■ **ASSIGNMENT**
Every record below must be set down again exactly as given.
━━━
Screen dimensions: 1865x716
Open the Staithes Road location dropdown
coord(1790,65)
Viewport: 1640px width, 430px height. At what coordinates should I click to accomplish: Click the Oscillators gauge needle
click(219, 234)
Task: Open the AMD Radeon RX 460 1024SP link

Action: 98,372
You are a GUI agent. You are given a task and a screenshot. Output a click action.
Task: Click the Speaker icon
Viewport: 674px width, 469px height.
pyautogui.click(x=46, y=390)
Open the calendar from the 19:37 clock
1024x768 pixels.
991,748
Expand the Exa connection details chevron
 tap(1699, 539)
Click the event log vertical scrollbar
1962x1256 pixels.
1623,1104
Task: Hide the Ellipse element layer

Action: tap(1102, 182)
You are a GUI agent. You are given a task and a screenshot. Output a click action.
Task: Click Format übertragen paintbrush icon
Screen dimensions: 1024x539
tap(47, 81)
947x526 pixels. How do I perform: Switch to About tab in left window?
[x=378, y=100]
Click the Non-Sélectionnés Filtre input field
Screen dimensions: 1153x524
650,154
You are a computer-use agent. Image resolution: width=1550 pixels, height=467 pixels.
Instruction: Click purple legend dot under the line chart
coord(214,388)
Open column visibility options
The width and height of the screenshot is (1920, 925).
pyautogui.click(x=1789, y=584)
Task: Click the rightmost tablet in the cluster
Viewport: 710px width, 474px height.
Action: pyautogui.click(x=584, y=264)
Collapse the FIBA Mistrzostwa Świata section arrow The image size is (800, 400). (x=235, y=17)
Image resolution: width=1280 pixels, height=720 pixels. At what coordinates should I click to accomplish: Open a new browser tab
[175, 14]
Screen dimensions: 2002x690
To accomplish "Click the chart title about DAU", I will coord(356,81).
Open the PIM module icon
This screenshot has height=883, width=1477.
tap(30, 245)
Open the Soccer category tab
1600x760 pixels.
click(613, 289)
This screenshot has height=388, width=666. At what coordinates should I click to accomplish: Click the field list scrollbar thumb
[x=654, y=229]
━━━
■ **FINAL ANSWER**
Screen dimensions: 1865x716
Open the Staithes Road location dropdown
coord(1790,65)
Viewport: 1640px width, 430px height. At what coordinates should I click to accomplish: Click the Oscillators gauge needle
click(219, 234)
Task: Open the AMD Radeon RX 460 1024SP link

Action: 98,372
You are a GUI agent. You are given a task and a screenshot. Output a click action.
Task: Click the Speaker icon
Viewport: 674px width, 469px height.
pyautogui.click(x=46, y=390)
Open the calendar from the 19:37 clock
1024x768 pixels.
991,748
Expand the Exa connection details chevron
 tap(1699, 539)
Click the event log vertical scrollbar
1962x1256 pixels.
1623,1104
Task: Hide the Ellipse element layer

Action: tap(1102, 182)
You are a GUI agent. You are given a task and a screenshot. Output a click action.
Task: Click Format übertragen paintbrush icon
Screen dimensions: 1024x539
tap(47, 81)
947x526 pixels. How do I perform: Switch to About tab in left window?
[x=378, y=100]
Click the Non-Sélectionnés Filtre input field
Screen dimensions: 1153x524
650,154
You are a computer-use agent. Image resolution: width=1550 pixels, height=467 pixels.
Instruction: Click purple legend dot under the line chart
coord(214,388)
Open column visibility options
The width and height of the screenshot is (1920, 925).
pyautogui.click(x=1789, y=584)
Task: Click the rightmost tablet in the cluster
Viewport: 710px width, 474px height.
Action: pyautogui.click(x=584, y=264)
Collapse the FIBA Mistrzostwa Świata section arrow The image size is (800, 400). (x=235, y=17)
Image resolution: width=1280 pixels, height=720 pixels. At what coordinates should I click to accomplish: Open a new browser tab
[175, 14]
Screen dimensions: 2002x690
To accomplish "Click the chart title about DAU", I will coord(356,81).
Open the PIM module icon
This screenshot has height=883, width=1477.
tap(30, 245)
Open the Soccer category tab
1600x760 pixels.
click(613, 289)
This screenshot has height=388, width=666. At what coordinates should I click to accomplish: Click the field list scrollbar thumb
[x=654, y=229]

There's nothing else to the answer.